=== Exercise description ===
All of the entries must be reproduced exactly, with no images carried over.
————————
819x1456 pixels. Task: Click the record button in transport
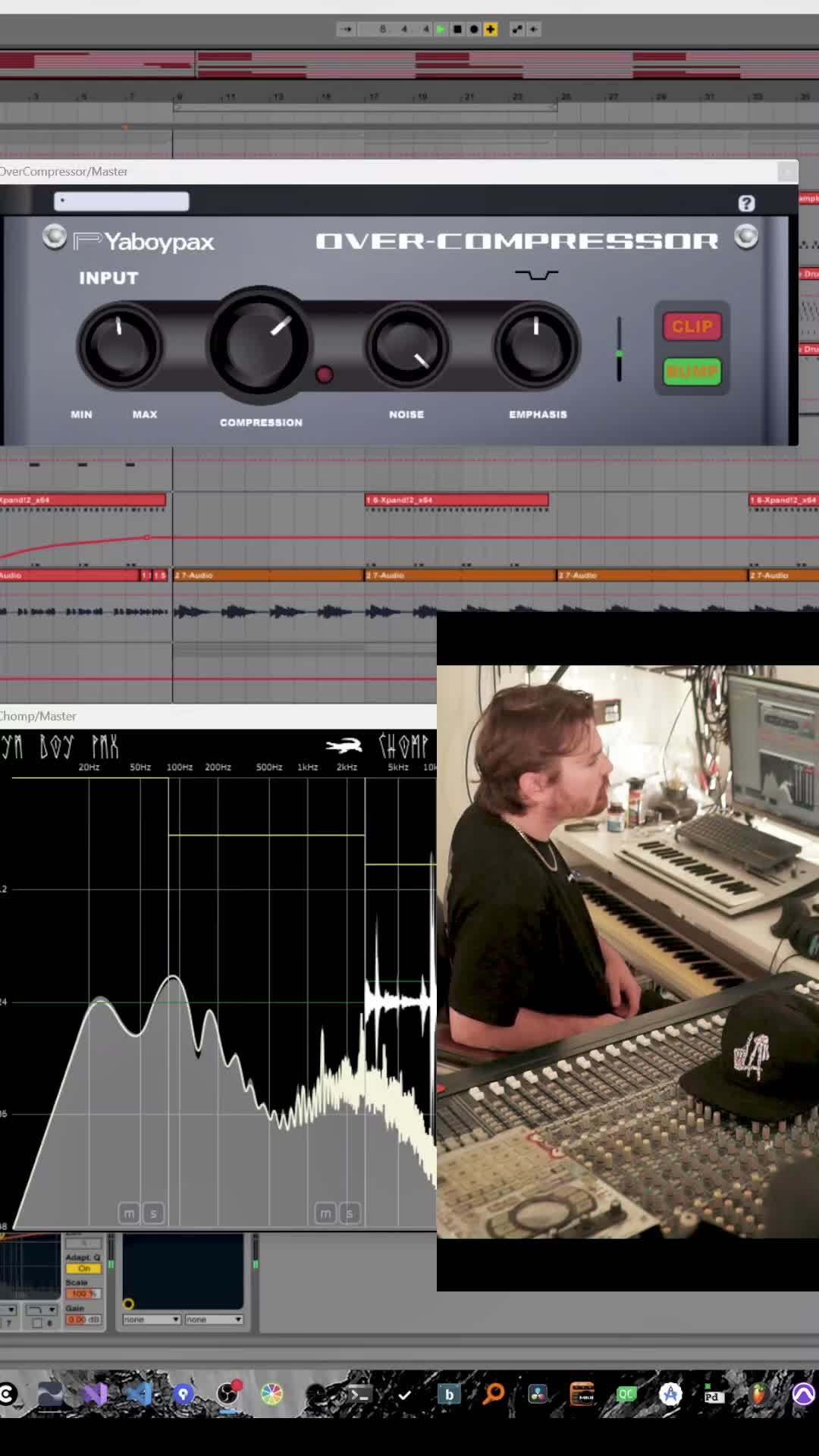pyautogui.click(x=474, y=29)
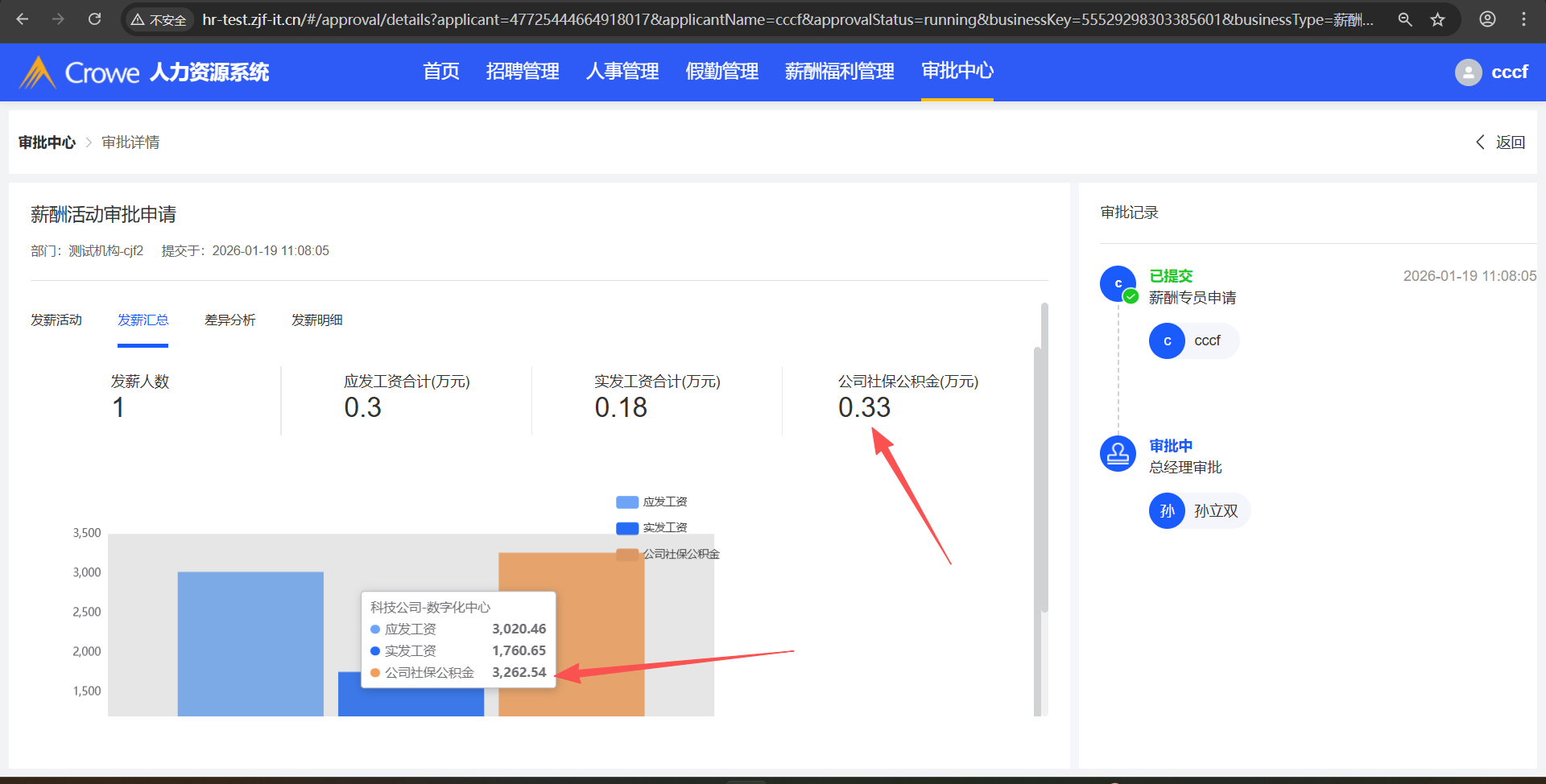Open the 薪酬福利管理 menu
The width and height of the screenshot is (1546, 784).
839,72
————————
=== Solution to this task ===
819x1456 pixels. Task: Click the record button in transport
pyautogui.click(x=474, y=29)
Open the 薪酬福利管理 menu
The width and height of the screenshot is (1546, 784).
839,72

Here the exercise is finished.